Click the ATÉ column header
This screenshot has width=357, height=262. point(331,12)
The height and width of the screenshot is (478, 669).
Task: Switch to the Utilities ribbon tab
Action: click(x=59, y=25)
---*---
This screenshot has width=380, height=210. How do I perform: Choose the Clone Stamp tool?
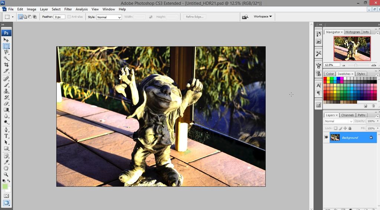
---*---
:: Task requirements ::
State how many lines of the items contain the string "screenshot", counting case-sensitive matches only. Reply with the number alone.

:: Solved exercise ::
3